Shanti Bahini

Shanti Bahini

(Bangladesh) (Force de Paix) (à ne pas confondre avec Shabab Bahini) est la branche armée du Parbatya Chattagram Jana Sanghati Samiti (Parti du Peuple Uni de Chittagong Hill). Il est un groupe radical à caractère tribal, et essentiellement bouddhiste, qui lutte contre les communautés hindoues et opère dans la région de Chittagong Hill.

Formé le 7 janvier 1973, par Manabendra Narayan Larma, il a été officiellement démantelé après la signature de l’accord de paix de Chittagong Hill, le 2 décembre 1997. Toutefois, le groupe est resté actif et s’est rendu coupable de plusieurs attaques contre la communauté chrétienne de la région en 2007-2008.

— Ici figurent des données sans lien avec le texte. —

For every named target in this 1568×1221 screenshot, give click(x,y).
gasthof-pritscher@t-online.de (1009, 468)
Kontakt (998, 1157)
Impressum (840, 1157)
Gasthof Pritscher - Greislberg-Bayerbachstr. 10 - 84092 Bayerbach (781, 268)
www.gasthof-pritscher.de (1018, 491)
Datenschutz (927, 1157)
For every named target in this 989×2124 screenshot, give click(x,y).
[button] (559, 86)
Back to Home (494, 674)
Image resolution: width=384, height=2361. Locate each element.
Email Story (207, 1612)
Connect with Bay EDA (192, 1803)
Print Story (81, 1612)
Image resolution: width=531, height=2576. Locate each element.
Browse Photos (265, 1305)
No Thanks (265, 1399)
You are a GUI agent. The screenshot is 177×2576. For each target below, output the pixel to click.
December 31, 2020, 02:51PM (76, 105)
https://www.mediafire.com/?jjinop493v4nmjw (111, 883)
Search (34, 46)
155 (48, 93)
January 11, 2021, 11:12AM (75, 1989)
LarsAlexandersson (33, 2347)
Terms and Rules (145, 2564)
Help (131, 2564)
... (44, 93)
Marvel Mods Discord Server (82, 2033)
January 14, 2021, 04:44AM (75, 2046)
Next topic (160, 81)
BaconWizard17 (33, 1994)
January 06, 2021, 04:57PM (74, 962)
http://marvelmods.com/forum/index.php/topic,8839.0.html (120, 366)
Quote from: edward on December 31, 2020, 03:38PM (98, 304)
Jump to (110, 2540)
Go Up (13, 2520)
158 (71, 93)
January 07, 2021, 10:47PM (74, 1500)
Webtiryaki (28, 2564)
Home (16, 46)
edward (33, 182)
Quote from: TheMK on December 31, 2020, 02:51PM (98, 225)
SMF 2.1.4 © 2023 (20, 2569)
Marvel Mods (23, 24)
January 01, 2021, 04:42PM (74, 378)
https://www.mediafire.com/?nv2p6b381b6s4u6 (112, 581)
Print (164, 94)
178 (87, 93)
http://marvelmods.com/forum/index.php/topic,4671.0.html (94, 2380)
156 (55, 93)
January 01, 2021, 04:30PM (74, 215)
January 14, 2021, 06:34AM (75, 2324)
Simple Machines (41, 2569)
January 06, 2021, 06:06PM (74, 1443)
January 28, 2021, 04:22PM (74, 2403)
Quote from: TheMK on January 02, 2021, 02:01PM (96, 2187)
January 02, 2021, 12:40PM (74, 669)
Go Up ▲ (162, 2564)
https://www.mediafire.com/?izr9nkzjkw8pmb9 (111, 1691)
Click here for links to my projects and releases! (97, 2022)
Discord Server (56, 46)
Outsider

Le mouvement de résistance des peuples des collines au Bangladesh remonte à la période pakistanaise, avec des grands projets de construction qui ont placé l’intérêt national avant celui des populations locales. Le mouvement est parcouru par deux tendances, l’une proche de Manabendra Narayan Larma est inspirée du marxisme, et l’autre, plus nationaliste est professée par Pritikumar Chakma. Le 24 octobre 1982, ces deux tendances se séparent en deux factions : la faction « Larma » et la faction « Priti ». Après l’assassinat de Manabendra (10 novembre 1983), Jyotirindra Bodhipriya Larma (alias Santu Larma) reprend le commandement du Shanti Bahini, tandis que les deux factions rivales, s’engagent dans des combats fratricides. Le 29 avril 1985, le groupe Preeti se rend aux autorités, tandis que le groupe Larma poursuit ses activités.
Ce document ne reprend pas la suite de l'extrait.